I only relatively recently started using Btrfs, so take it with a grain of salt, but personally the biggest thing for me is that it makes it significantly easier to manage more drives with less partitions. I think one of my bigger questions with this set-up is what utility a lot of these partitions serve, and what utility Btrfs might give them? Particularly the media partitions feel like. Why? To me. I understand the home partition being separate to root; if you mess up your root, you still have your personal files; but by having that home partition, your media files are already safe in case of corruption. Beyond that, I don't particularly see what a personal media partition serves to gain from using Btrfs? Compression probably would be at best redundant, as large volumes of media should already be stored compressed, and deduplication also most likely wouldn't be necessary. If what you stand to gain from it is just the RAID capabilities, it's worth considering that the utility of RAID gets significantly diminished when over partitioning.
Ultimately the point of this isn't to get you to decide against Btrfs, but to give you an idea of the things you may want to consider while making decisions about how you manage your files. All things considered, I think it may still be worth making these filesystems Btrfs for the sole reason of simplifying. Much easier to learn how to interact with one filesystem than many!!!
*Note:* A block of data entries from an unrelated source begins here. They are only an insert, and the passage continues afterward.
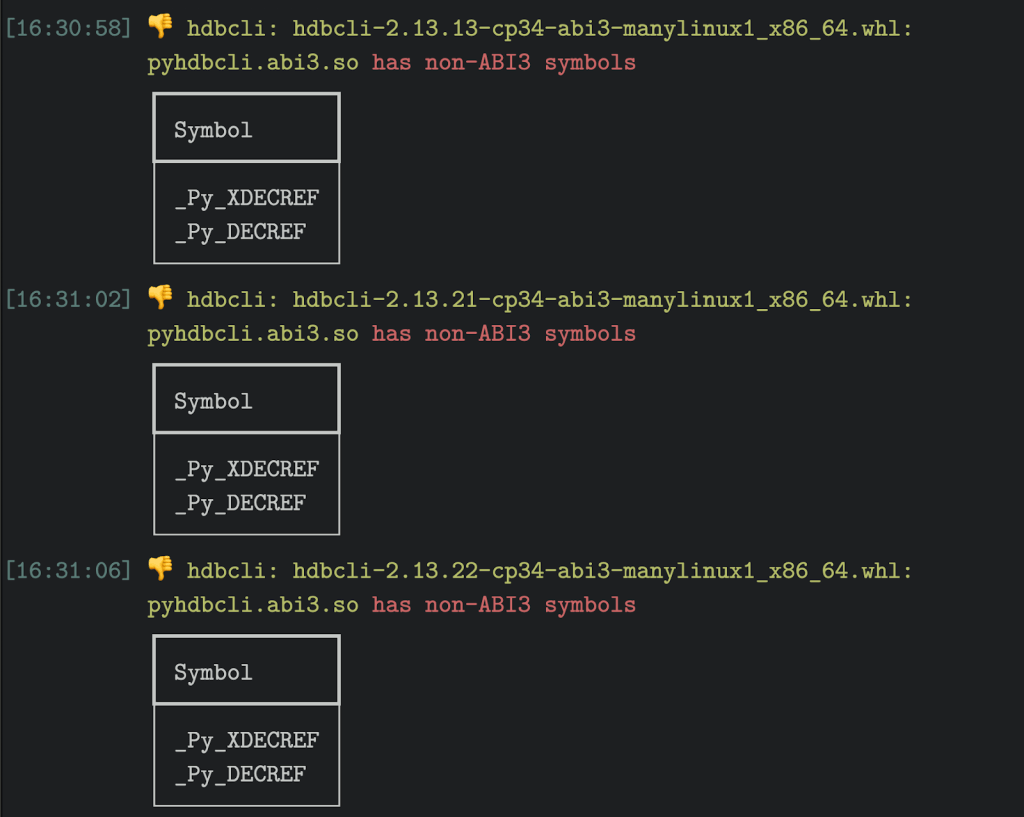This screenshot has height=817, width=1024.
Task: Click _Py_XDECREF in the 2.13.13 table
Action: click(x=246, y=198)
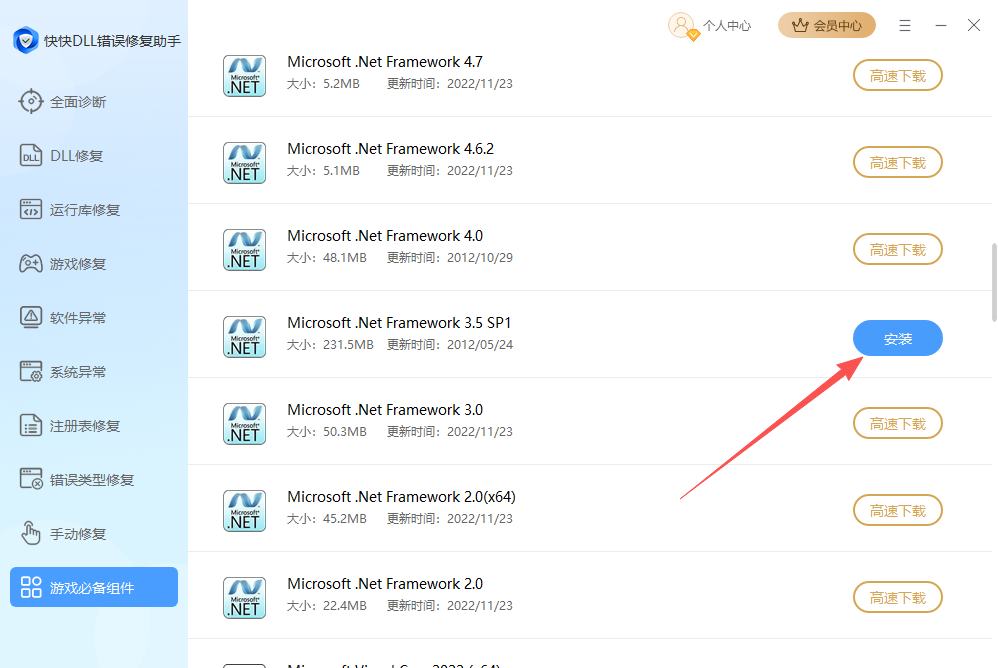The height and width of the screenshot is (668, 998).
Task: Select the 手动修复 hand icon
Action: click(x=32, y=534)
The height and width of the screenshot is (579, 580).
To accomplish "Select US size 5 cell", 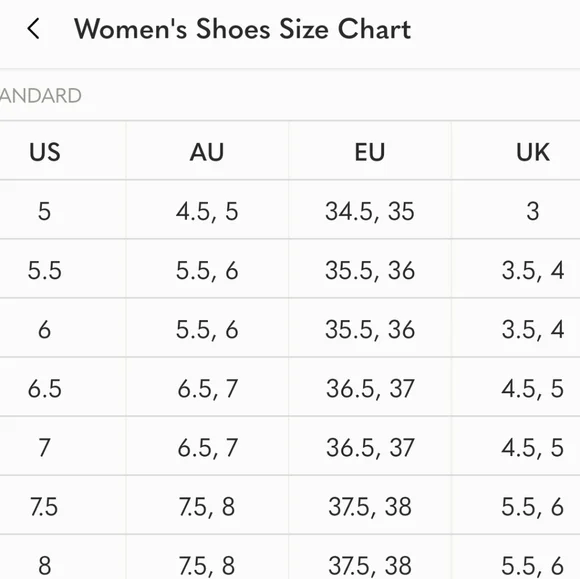I will (x=44, y=211).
P.S. after also recently switching to rEFInd I'd recommend starting with installing GRUB, and then when you're able to boot into Linux, THEN switch to rEFInd. It has an issue where, when chrooted, it won't generate the correct boot configuration of the system you're installing it on, it will generate a configuration that would work for the system you installed it from. So if you're installing from an installation medium, it'll generate the correct config for the installation medium to boot, but NOT the system that you're installing Linux on.